Sandro Cappelletto, La Stampa 3/10/2014, 3 ottobre 2014
“DOPO LA RINUNCIA DI MUTI FUGA DI SPONSOR E ABBONATI”
[Intervista a Carlo Fuortes] –
«No, a questo punto non c’era scelta», racconta Carlo Fuortes. Alla fine di una giornata drammatica, il sovrintendente si ostina, tuttavia, a vedere la luce al di là del tunnel. «La rinuncia del maestro Muti ha provocato una caduta di abbonamenti e una vera e propria fuga degli sponsor. La situazione è precipitata. Il danno di immagine è diventato un danno economico insostenibile».
Ci sarà una stagione?
«Sì, la stagione sarà rispettata e con l’orchestra in buca. Ne sono certo. Oggi nasce un modello nuovo per il sistema musicale italiano, bloccato per troppi anni. Saremo tutti più responsabili e orchestra e coro potranno formare una società di servizi che abbia come principale ragione sociale la conquista della più alta qualità. Come nella Nazionale di calcio, dove giocano i migliori».
Perché licenziare orchestrali e coristi e non gli altri?
«Perché costano molto. Indispensabili certo, ma insostenibili.
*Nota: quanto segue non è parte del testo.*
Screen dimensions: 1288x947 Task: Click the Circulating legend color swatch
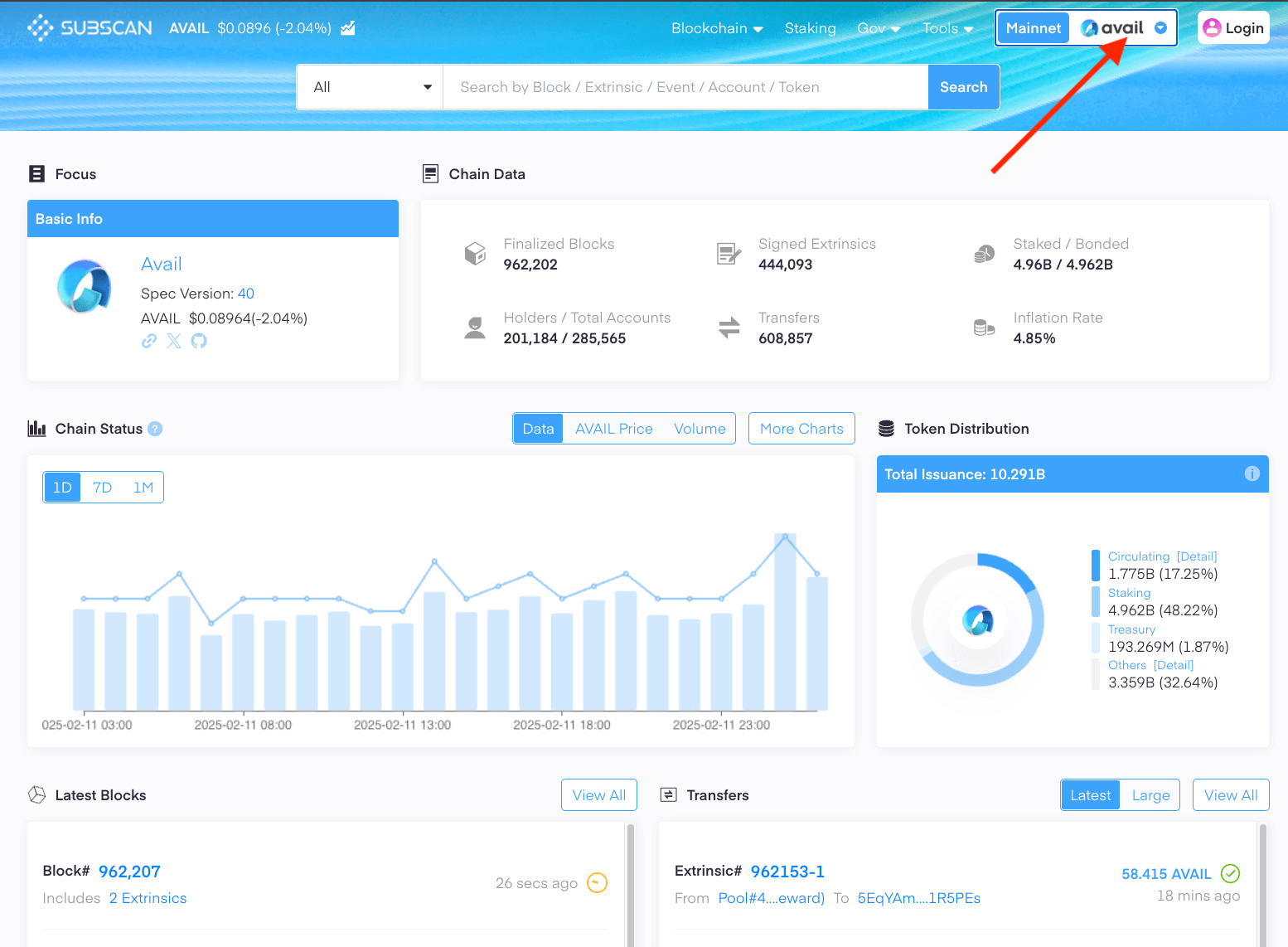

Parlando in queste ore con tanti musicisti, ho trovato un senso direi nuovo di responsabilità, e perfino di orgoglio professionale. Un musicista è prima di tutto un artista, non un impiegato, non un travet».
Tutti d‘accordo nel Cda?
«La decisione è stata condivisa. Sofferta, ma unanime. L’auspicio è che gli artisti formino un nuovo soggetto che lavori per il teatro, dando spazio anche ai migliori tra i nostri giovani».
Che ne sarà dei diritti acquisiti, del contratto collettivo di lavoro, dei contratti integrativi?
«Si supereranno finalmente le distorsioni corporative dei contratti integrativi, che impedivano ai teatri di raggiungere una produttività significativa ed erano causa di continui ostacoli al lavoro. Punivano anche la professionalità dei migliori».
Il primo, in Italia, a volere orchestre stabili fu Toscanini. Ora si torna ai precari?
«E’ già così per molte delle migliori orchestre europee: i Filarmonici di Vienna sono una cooperativa e i giudici più severi sono gli stessi musicisti. Vengono pagati molto bene e conosciamo tutti la loro qualità. Perché questo non dovrebbe accadere anche in Italia? Non mi pare un peggioramento, neppure dal punto di vista sindacale e dei diritti, non dei privilegi».